While India continues to be the dominant market player, Sri Lanka was being increasingly considered by IT service providers as a useful location, Datamonitor said. India remains the central hub of many providers, it said, but firms are also using facilities in other parts of Asia, as well as Eastern Europe and Latin America, as “satellite hubs”.
“Sri Lanka shares many of the attributes that make India such an attractive location for outsourcing work,” said Ed Thomas, an analyst at Datamonitor.
“These include a low cost of labour, a plentiful pool of educated and English-speaking workers, high literacy levels, and a legal system that is based on a western model.”

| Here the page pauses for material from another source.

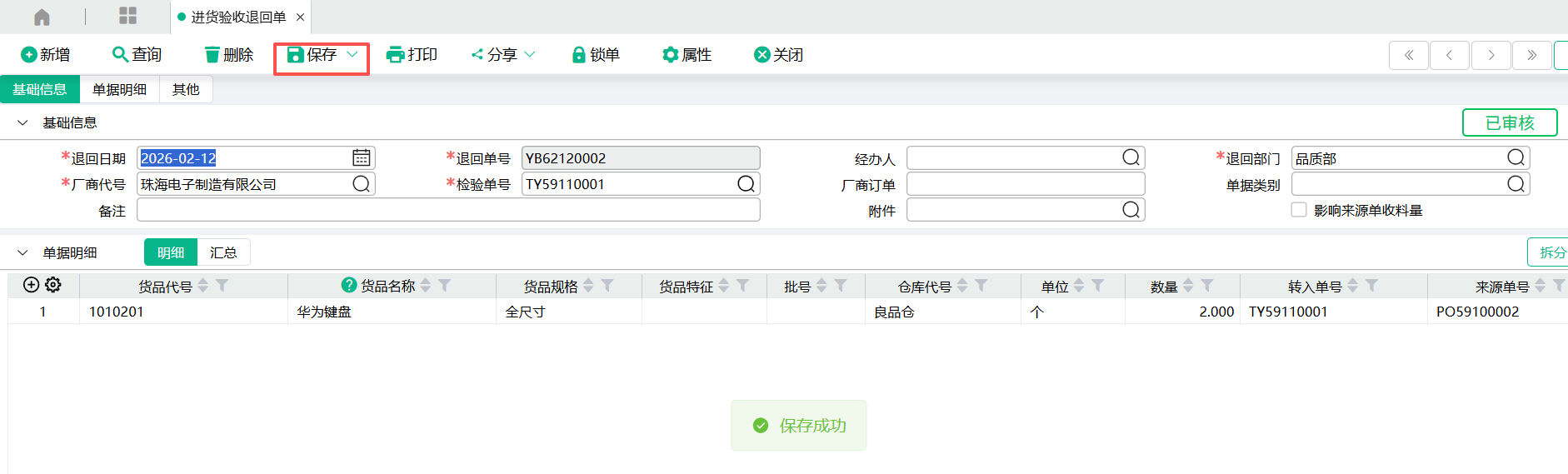Click the 查询 search toolbar button
The image size is (1568, 474).
pyautogui.click(x=137, y=55)
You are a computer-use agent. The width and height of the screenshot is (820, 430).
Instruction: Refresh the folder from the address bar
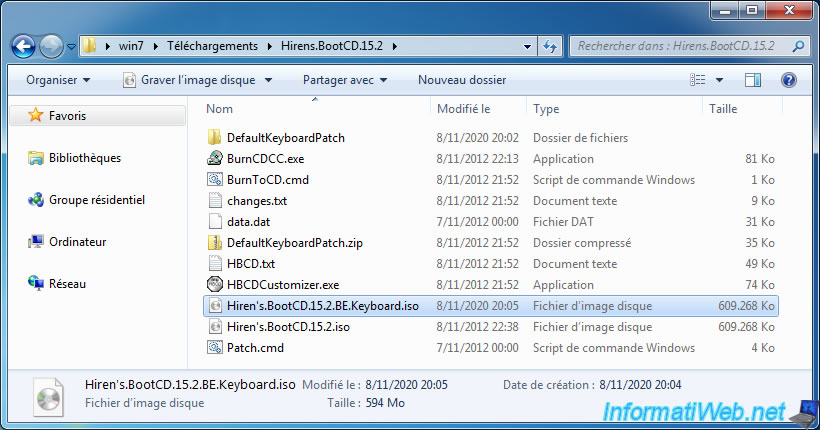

The country has focused largely on finance and accounting BPO, as well as knowledge process outsourcing, Thomas said. It was “sensible” for Sri Lanka to focus on narrow areas, he said, because of its relatively small population - 20 million - and the large number of qualified accountants. Some 50,000 Sri Lankans qualify as accountants each year.
But Sri Lanka faces its own problems, aside from the tough competition, Thomas said. High telecom costs were prohibitive, he said. And second-tier cities were unlikely to have the resources to support the capital, Colombo.
On top of this, the security situation was a worry, he said, citing the “sporadic civil war” that began in the 1980s. Last week Doug Brown, principal of outsourcing research firm The Brown-Wilson Group, stated Colombo was the sixteenth most risky outsourcing hub in the world. Delhi came sixth on the list, which was topped by Bogota and Bangkok.